Of the eleven candidates in the race, two are regional leaders and a study in contrasts: Konstantin Titov and Aman Tuleev, both 55.

Titov, trained as an engineer, is one of Russia’s “young reformers.” Yeltsin named him governor of Samara, a relatively prosperous industrial region on the Volga river, in 1991. He easily won the first election to that office six years later. In the Federation Council, where regional leaders sit as the upper house of Russia’s parliament, Titov belonged to the pro-Yeltsin Russia Is Our Home faction; last year he joined the new Union of Right-Wing Forces. Titov heads the informal “Greater Volga” association of regions and republics, a grouping that sends more money to Moscow than it gets back and produces politicians with national clout-including Tatarstan’s Mintimir Shaimiev, Saratov’s Dmitri Ayatskov, and Nizhny Novgorod’s Boris Nemtsov. These leaders see Moscow as more curse than blessing and strive for local control. Samara and Saratov, for example, allow farmland to be freely bought and sold, despite a federal prohibition.

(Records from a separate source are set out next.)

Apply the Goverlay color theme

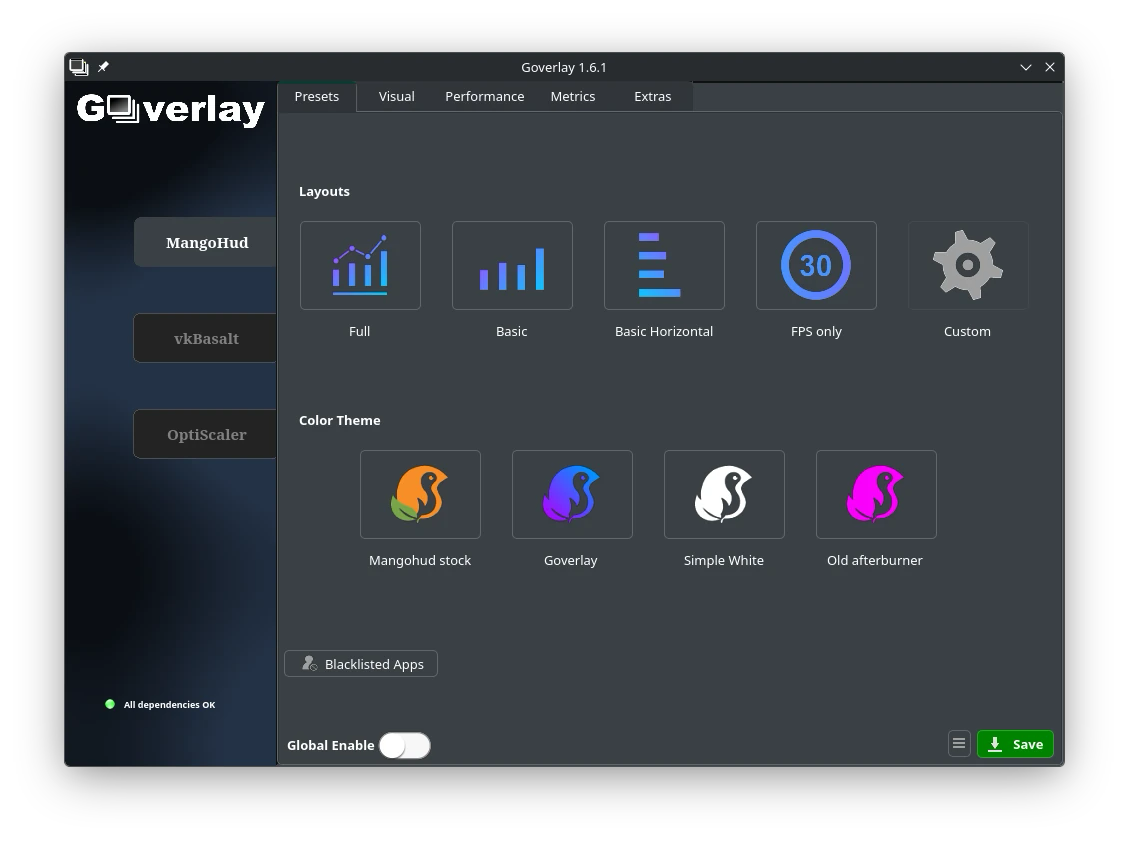[x=572, y=494]
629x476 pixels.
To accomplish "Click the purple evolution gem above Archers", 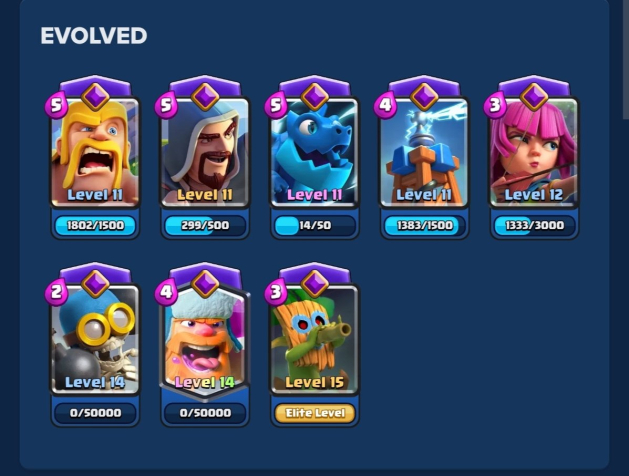I will click(x=534, y=97).
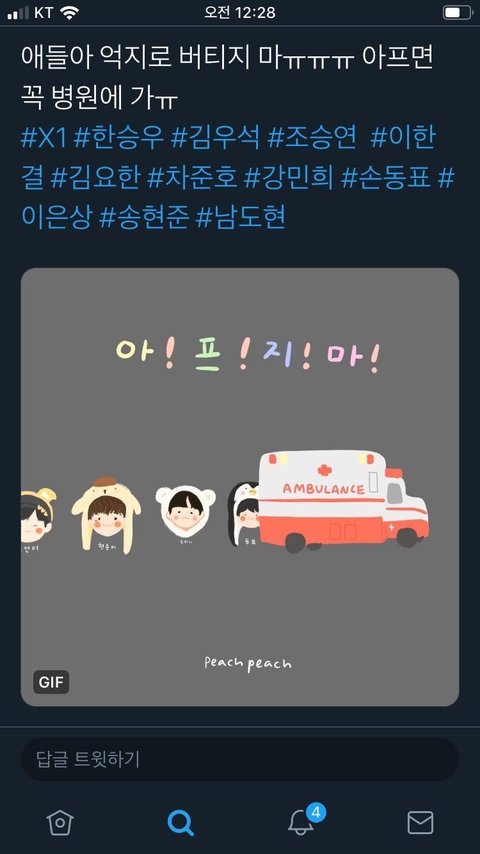Open the #손동표 hashtag

pos(386,178)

Tuleev is a Communist Party member who began his political career in the Soviet era. He ran for president in 1991 and finished fourth with 7 percent of the vote, but he led in his home region of Kemerovo, an economically troubled coalmining area in western Siberia. He briefly served in the cabinet under Prime Minister Viktor Chernomyrdin before his election-by a huge majority–as governor of Kemerovo in 1997. Tuleev represents a “weak” region that gets more from Moscow than it gives. He and leaders of other weak regions–which are most of Russia’s eighty-nine sub-federal units–see loyalty to the center as the price of power and the payment for subsidy.

One issue that divides Titov and Tuleev, and leaders of “strong” and “weak” regions generally, is election of governors. Sub-federal chief executives were originally presidential appointees. That changed in the 1993 constitution, and by 1997 all were elected. Boris Yeltsin had some second thoughts about this system, which turned the region-based upper house of parliament from a lap dog to a pit bull and complicated the president’s life. Former Prime Minister Yevgeny Primakov, whom the pit bull bit more than once, wants to go back to an appointive system. So do governors like Tuleev, but governors like Titov like things the way they are.

Vladimir Putin wants to split the difference. Speaking in Irkutsk, Putin said that given Russia’s history, it was perhaps a mistake to rush into the election of governors. But now it might be a mistake to reverse course. Russia, he said, “was created as a centralized state,” and central power is essential, but appointment of governors is not the only way to achieve it. What other ways there may be he did not say, but he seemed to be proposing a dialogue with the governors to negotiate rights and obligations. In the next two years, the term of office for many of the country’s most influential governors will run out. Many may be willing to cede some of their authority to Moscow in exchange for subsidies, or for the chance to remain in power with or without elections.